§ **Work order**: The records follow. Filter them to the lines that hold "Task".

Saved entries:
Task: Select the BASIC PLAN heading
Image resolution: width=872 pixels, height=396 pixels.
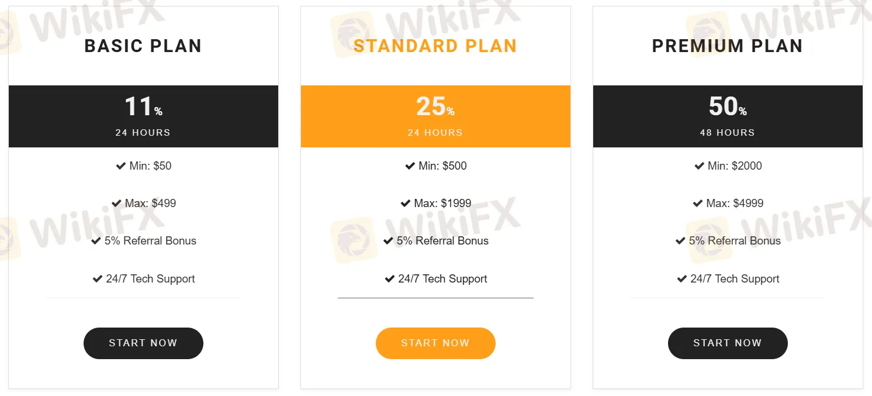Action: pos(143,46)
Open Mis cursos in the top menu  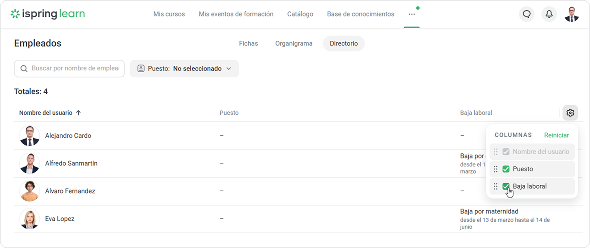pos(169,14)
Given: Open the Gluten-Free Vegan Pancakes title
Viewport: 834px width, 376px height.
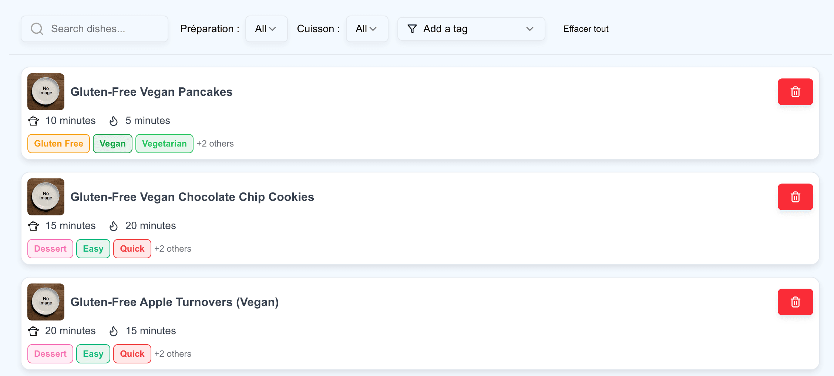Looking at the screenshot, I should 151,92.
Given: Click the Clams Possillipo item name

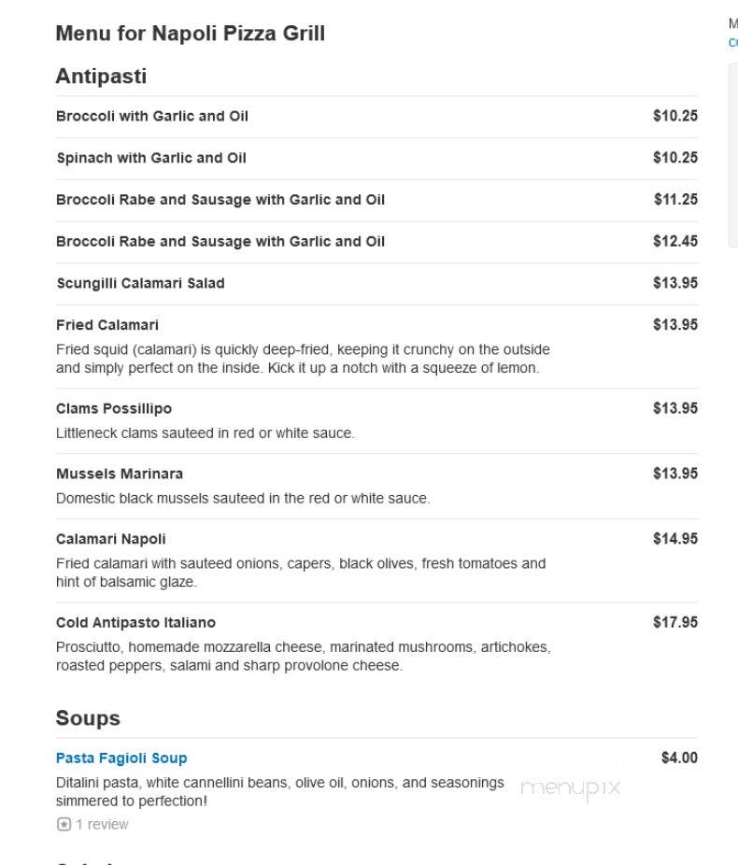Looking at the screenshot, I should (x=114, y=409).
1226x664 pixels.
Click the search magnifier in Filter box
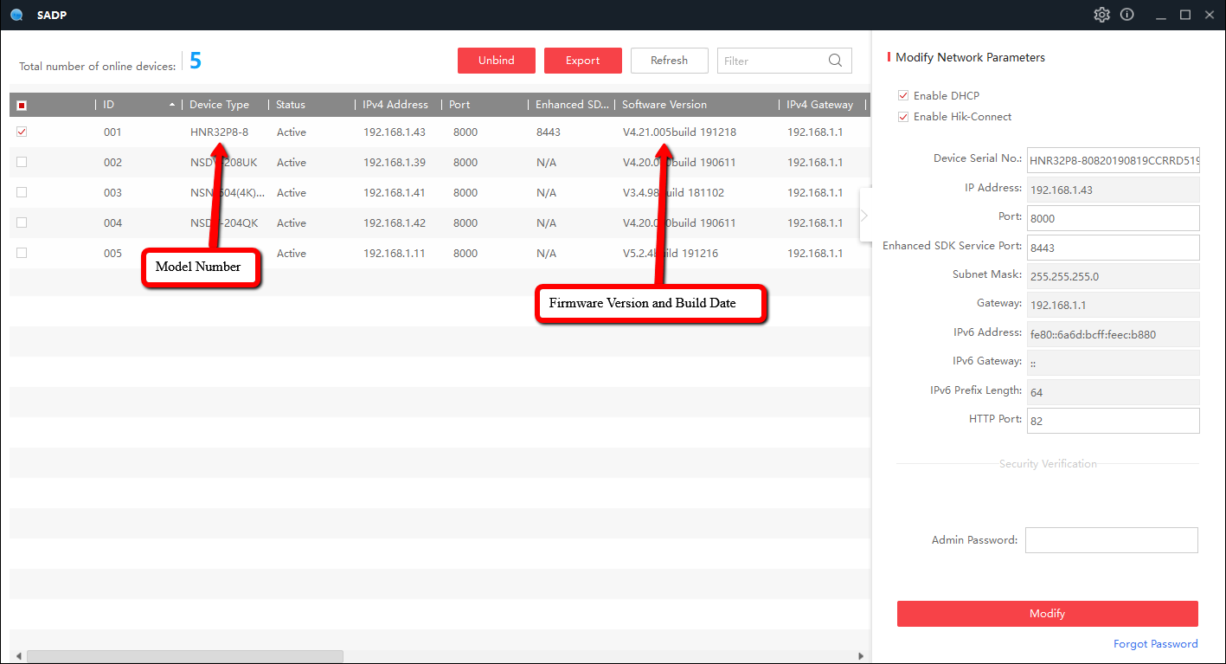[x=835, y=61]
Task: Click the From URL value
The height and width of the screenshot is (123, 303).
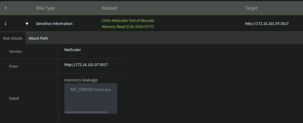Action: point(86,65)
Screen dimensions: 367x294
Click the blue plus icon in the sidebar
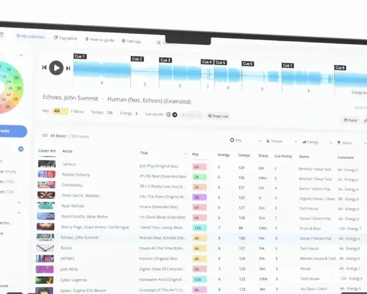tap(21, 149)
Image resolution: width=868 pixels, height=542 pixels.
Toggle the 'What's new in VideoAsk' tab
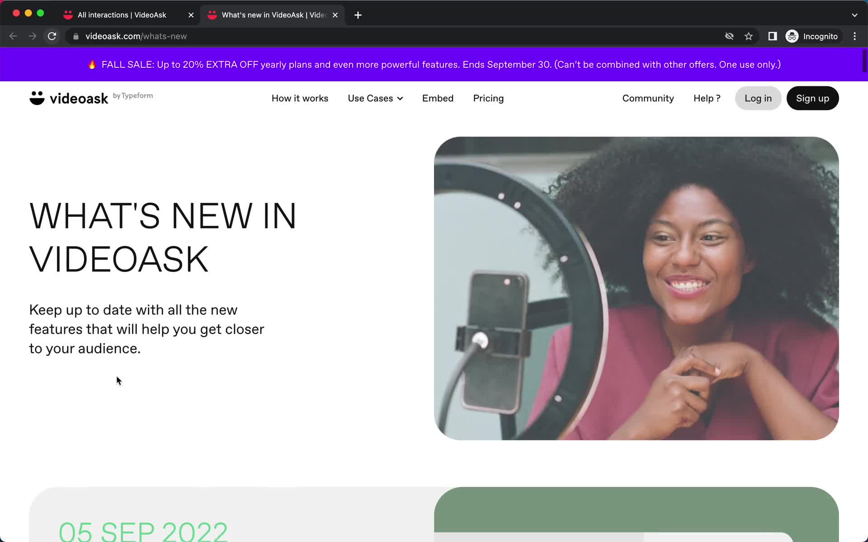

§ **Answer**:
Task: Select the BASIC PLAN heading
Task: Click the From URL value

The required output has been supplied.